Of the three sources studied, exosomes derived from umbilical cord stem cell conditioned media were the smallest, the most numerous per millilitre, and showed the narrowest size distribution — a consistency the study's authors linked to easier standardisation, an important factor for manufacturing reliability. This is the same source profile behind P198 ExoHealer's FILCORE solution: it's formulated specifically around umbilical cord stem cell-derived exosomes rather than adipose- or fibroblast-derived alternatives, on the basis of this particle data.

Why Smaller Particle Size May Mean Better Skin Permeation | P198 Exohealer

Smaller nanoparticles generally have an easier path through the intercellular lipid channels of the stratum corneum than larger ones — a principle well established in the broader dermal nanoparticle penetration literature. The same study tested this directly: fluorescently labelled umbilical cord stem cell exosomes were applied to human abdominal skin explants and tracked using fluorescence microscopy at 0, 3, and 18 hours, with visible signal observed migrating into the epidermis within that window.

It's worth being precise about what this does and doesn't show: this was an ex vivo skin explant model under laboratory conditions, not an in-clinic outcome study. It demonstrates penetration potential rather than guaranteeing a specific clinical result for every patient.

Downstream Effects Observed in Treated Fibroblasts

In the same body of research, human dermal fibroblasts treated with umbilical cord stem cell exosomes showed increased Collagen I and elastin gene expression, alongside decreased expression of MMP-1 (an enzyme associated with collagen breakdown). Treated fibroblasts also migrated faster in scratch-assay testing compared with untreated controls.
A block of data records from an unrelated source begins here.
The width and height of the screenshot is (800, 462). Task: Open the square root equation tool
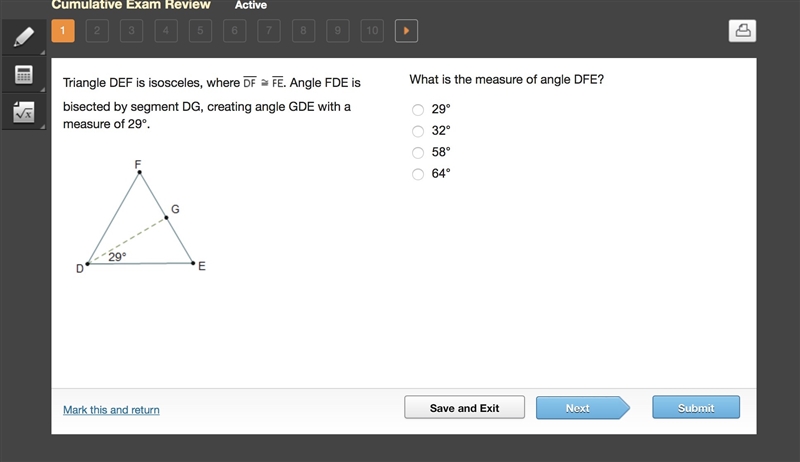tap(23, 112)
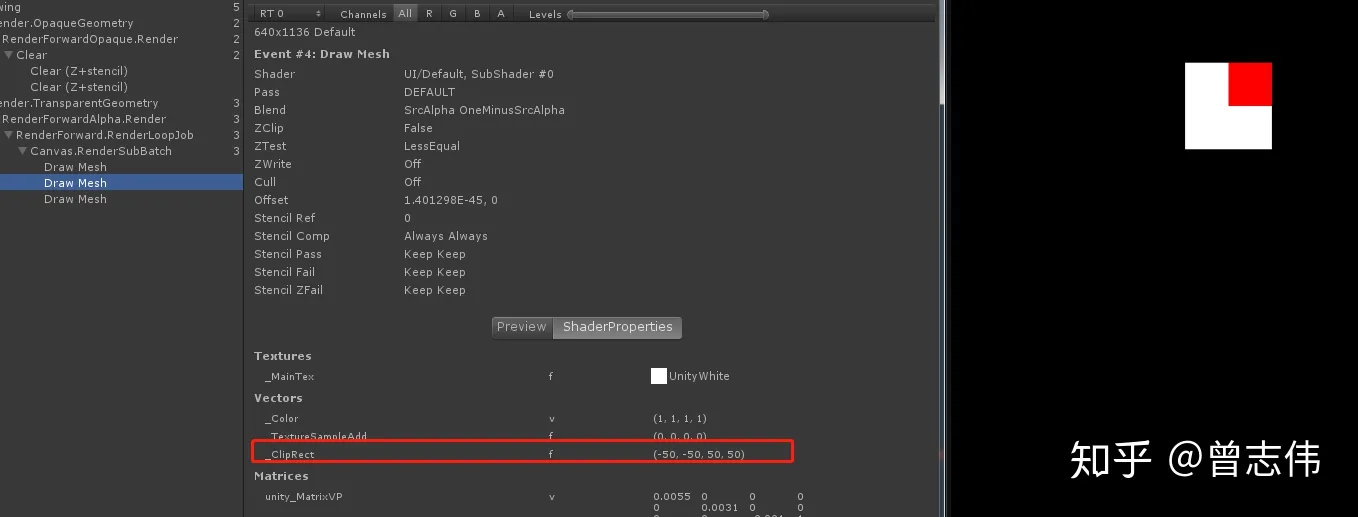Toggle the G channel button
The image size is (1358, 517).
453,14
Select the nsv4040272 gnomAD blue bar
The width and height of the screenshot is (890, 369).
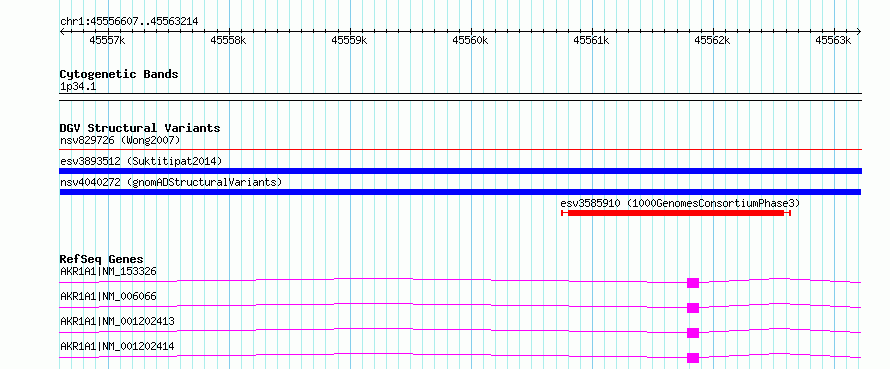pos(460,192)
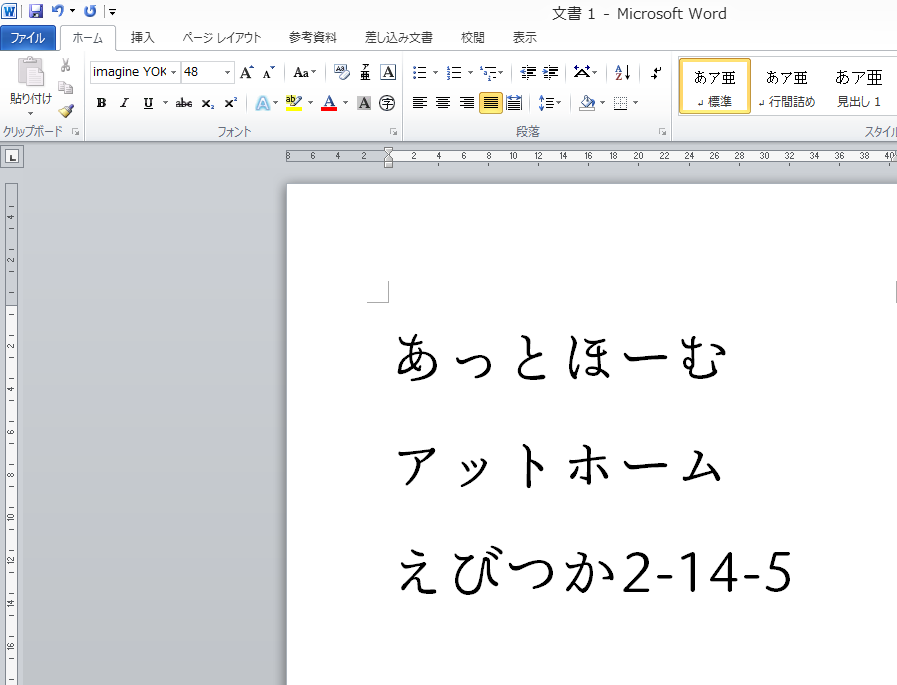Click the Enclose Characters circle icon
This screenshot has width=897, height=685.
388,103
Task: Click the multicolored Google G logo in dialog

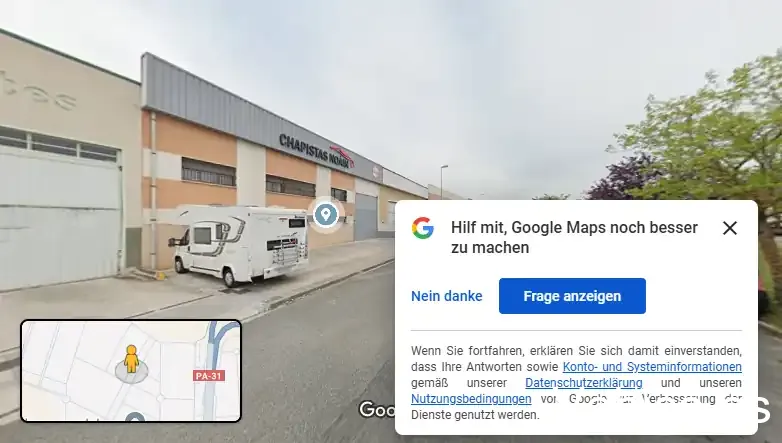Action: tap(423, 228)
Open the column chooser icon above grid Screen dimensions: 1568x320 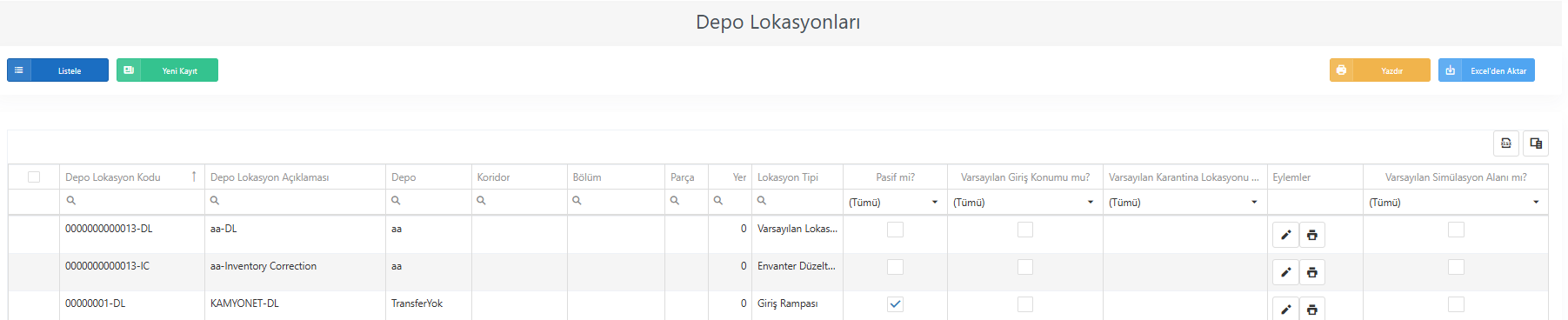point(1536,143)
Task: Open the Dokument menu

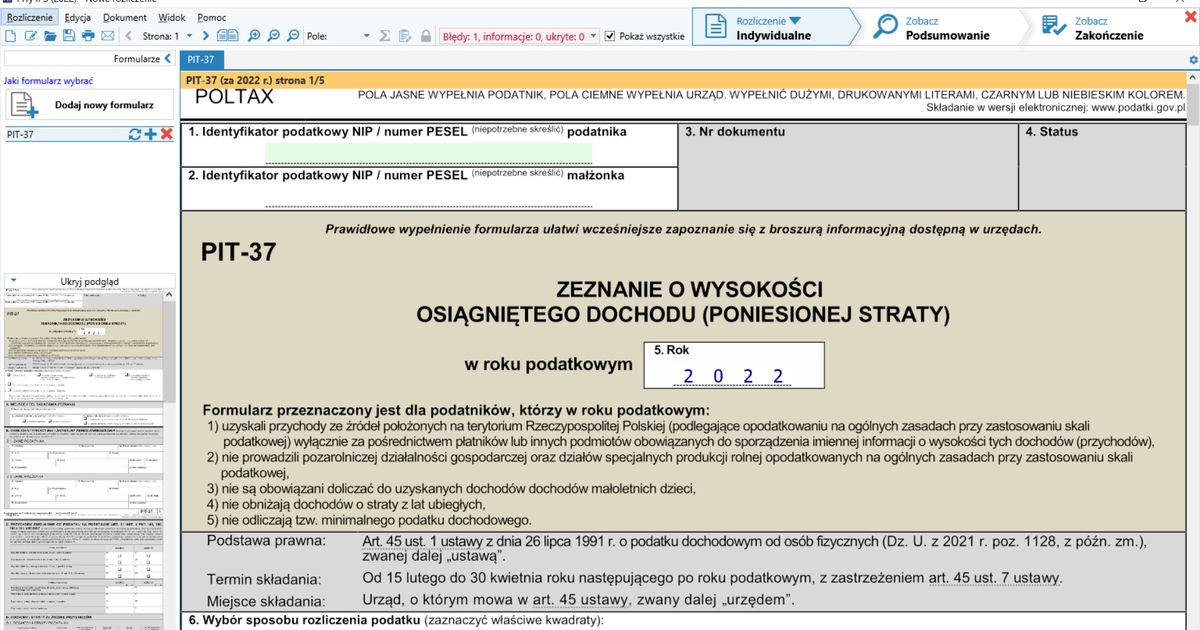Action: [x=125, y=18]
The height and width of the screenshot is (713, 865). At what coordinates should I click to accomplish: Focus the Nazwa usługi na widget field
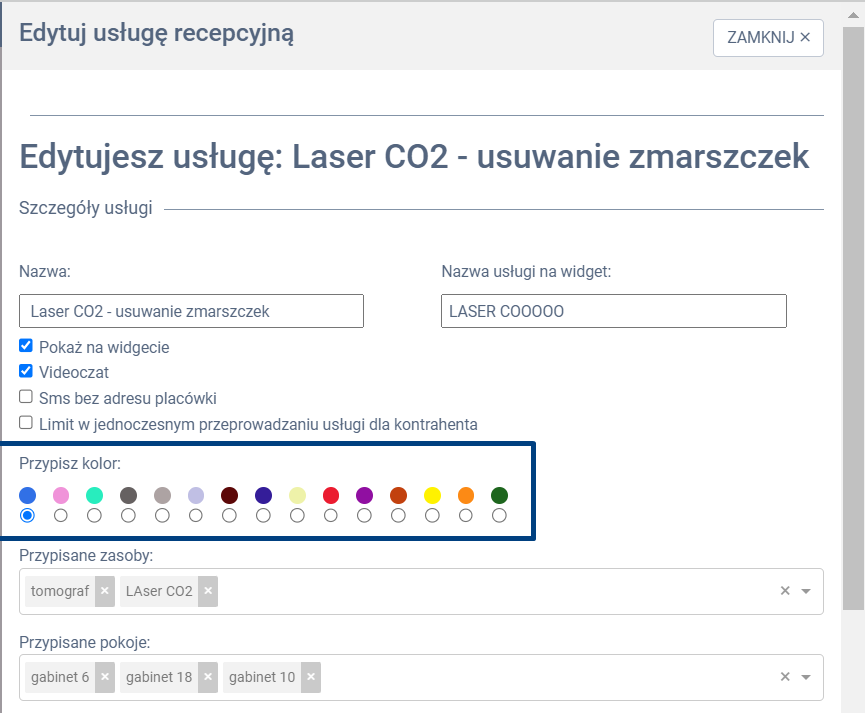pos(613,311)
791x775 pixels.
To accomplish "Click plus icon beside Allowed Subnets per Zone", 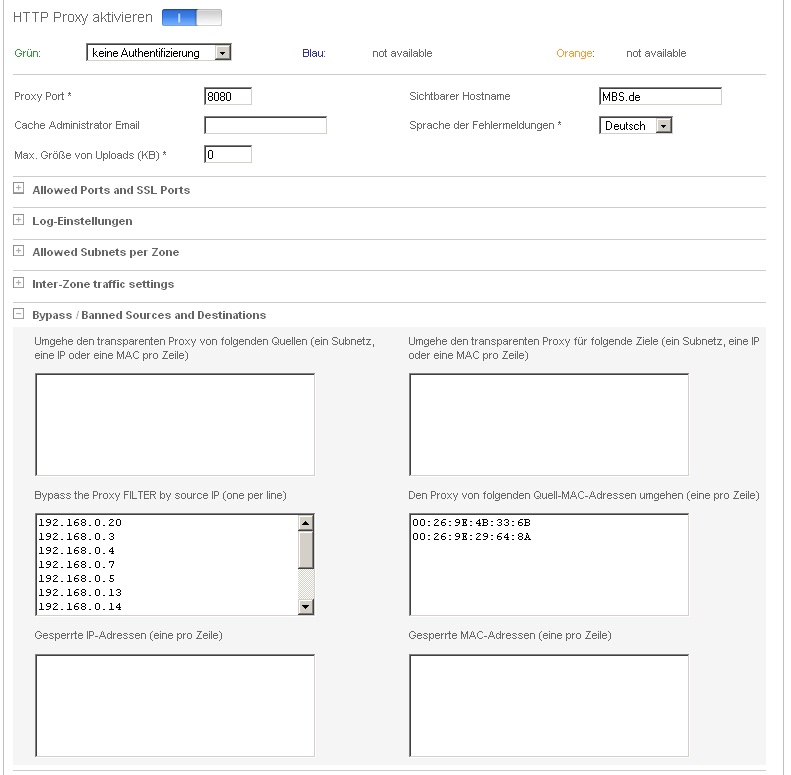I will click(x=18, y=252).
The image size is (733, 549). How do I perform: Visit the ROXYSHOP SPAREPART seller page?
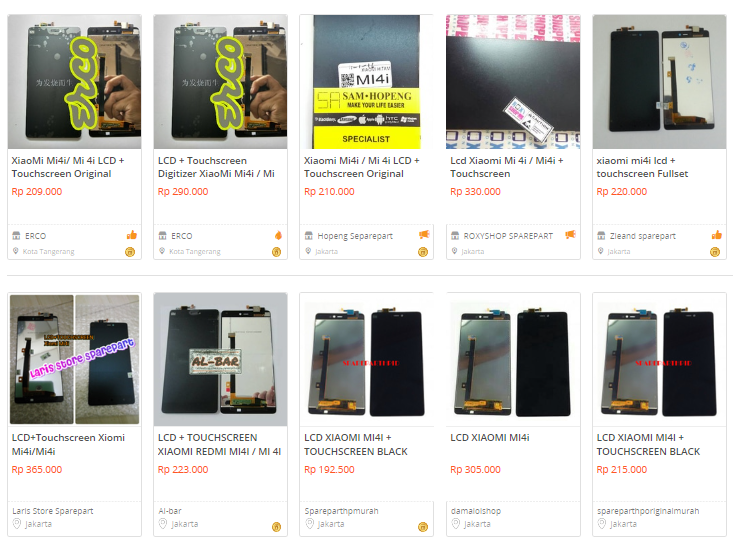508,236
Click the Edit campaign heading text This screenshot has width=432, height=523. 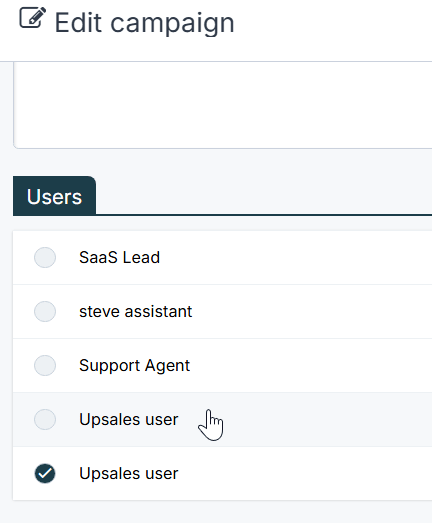pyautogui.click(x=144, y=23)
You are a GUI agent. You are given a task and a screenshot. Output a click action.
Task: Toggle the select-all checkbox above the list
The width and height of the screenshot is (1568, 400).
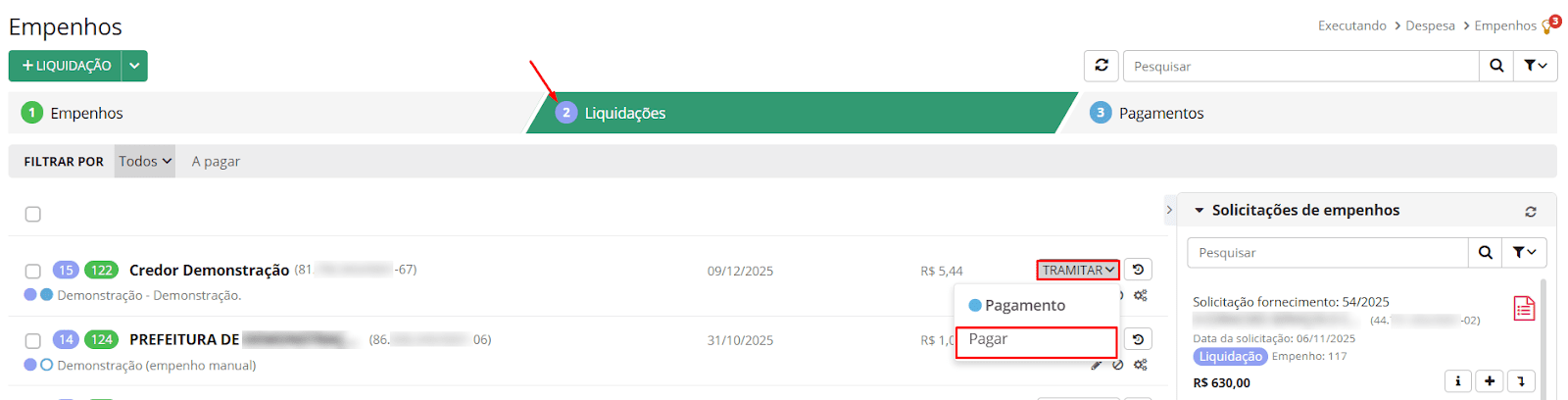coord(33,214)
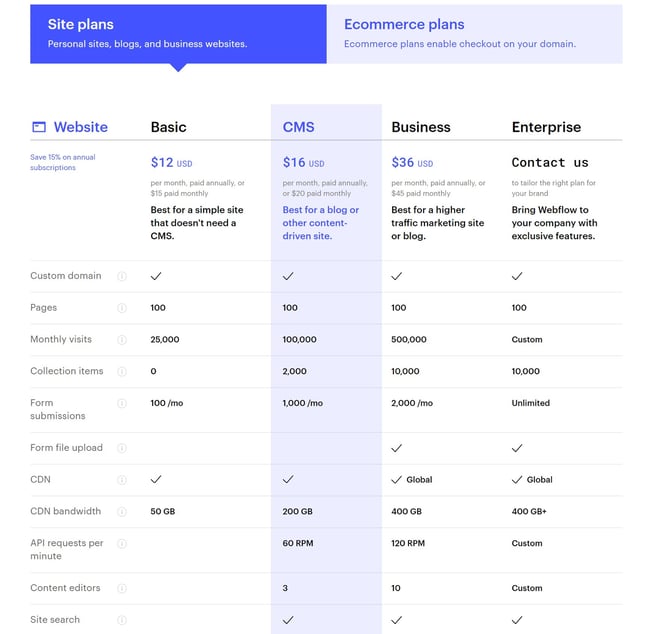Click the info icon next to Custom domain
This screenshot has height=634, width=650.
click(122, 276)
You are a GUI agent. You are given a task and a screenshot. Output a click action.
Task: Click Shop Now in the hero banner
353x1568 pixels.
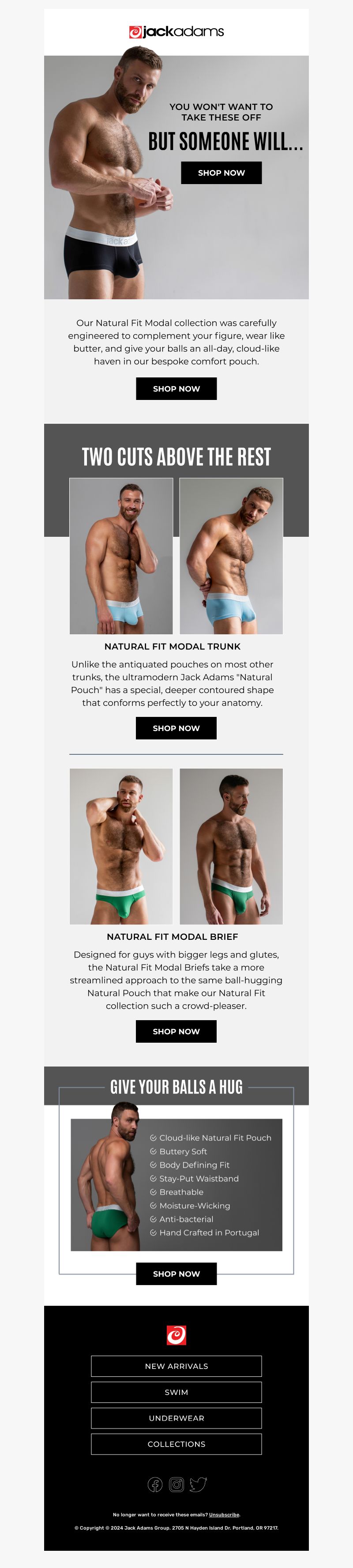point(222,173)
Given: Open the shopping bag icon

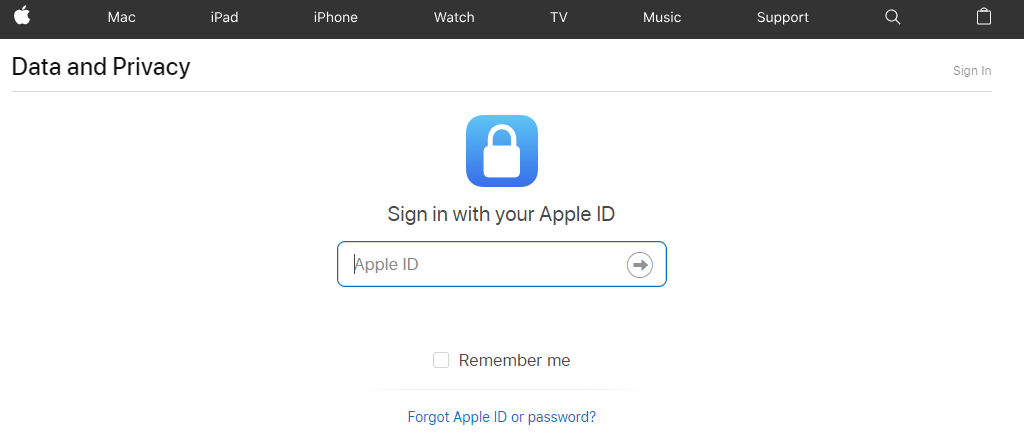Looking at the screenshot, I should click(x=984, y=16).
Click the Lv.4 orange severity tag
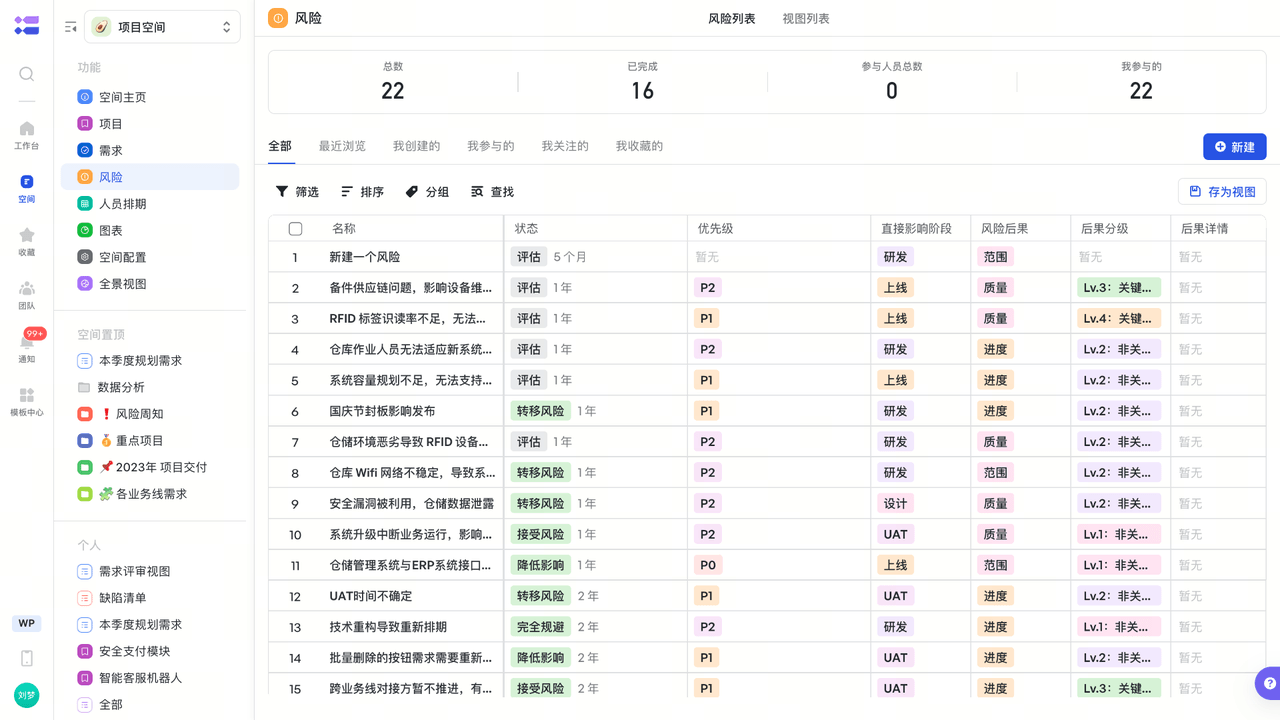The width and height of the screenshot is (1280, 720). coord(1120,319)
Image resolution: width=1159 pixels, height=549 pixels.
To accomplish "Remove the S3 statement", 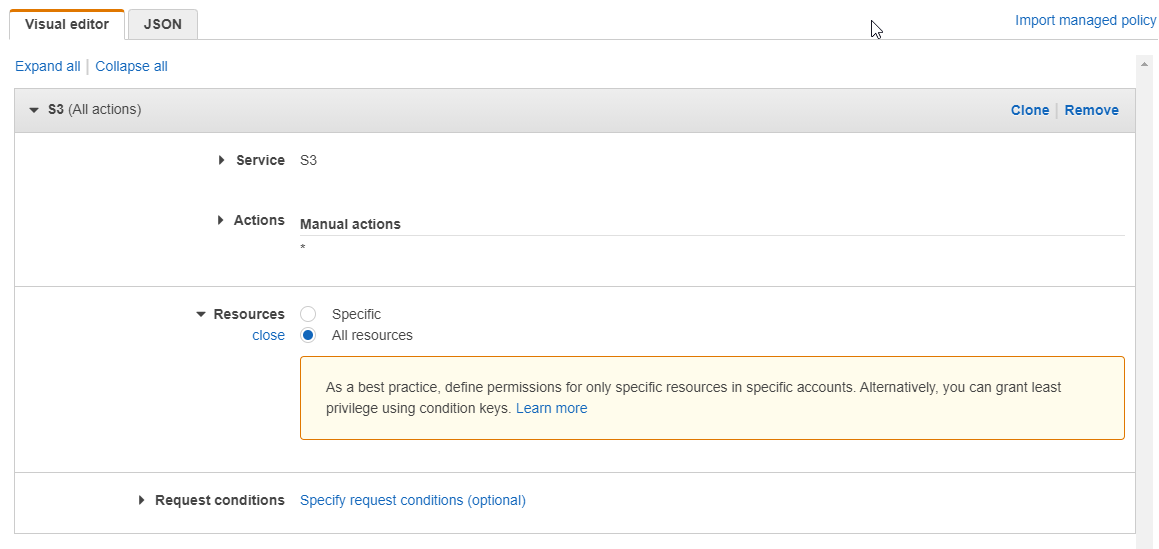I will click(1092, 110).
These are cellular and molecular findings consistent with mechanisms relevant to skin regeneration — they describe what was observed in the lab, not a guaranteed clinical outcome in every patient. They're also the underlying rationale Athena BioMed points to when discussing how P198 ExoHealer's exosome source was selected.

What to Ask a Supplier Before You Stock a Product

• Request NTA/NanoSight data — ask for the full size distribution curve, not just a single average figure.

• Ask for particle concentration per mL, not only a growth factor count — the two numbers tell you different things.

• Confirm exosome identity testing — ask whether markers such as CD81, CD63 or CD9 were used to verify the particles are genuine exosomes.

• Check the source of the data — peer-reviewed or independently verified data carries more weight than internal-only reports.

The Takeaway for Clinics

Particle size isn't the whole story — purity, concentration, growth factor profile, and your own clinical protocol all matter too. But unlike most marketing claims, particle size is directly measurable, comparable across products, and worth requesting before any exosome line earns a place on your treatment menu. It's also why Athena BioMed leads with this data when clinics ask what sets P198 ExoHealer™ apart: the umbilical cord stem cell exosome source at its core was selected on the strength of exactly the particle-size and concentration profile outlined above.

Findings described are drawn from in vitro and ex vivo laboratory research. They describe observed laboratory results and are not a guarantee of individual clinical outcomes, which may vary by patient and protocol. This article is intended for healthcare professional education and does not replace independent clinical judgement.

• Kim, Y.-J. et al. (2017). Biochemical and Biophysical Research Communications, 493, 1102–1108.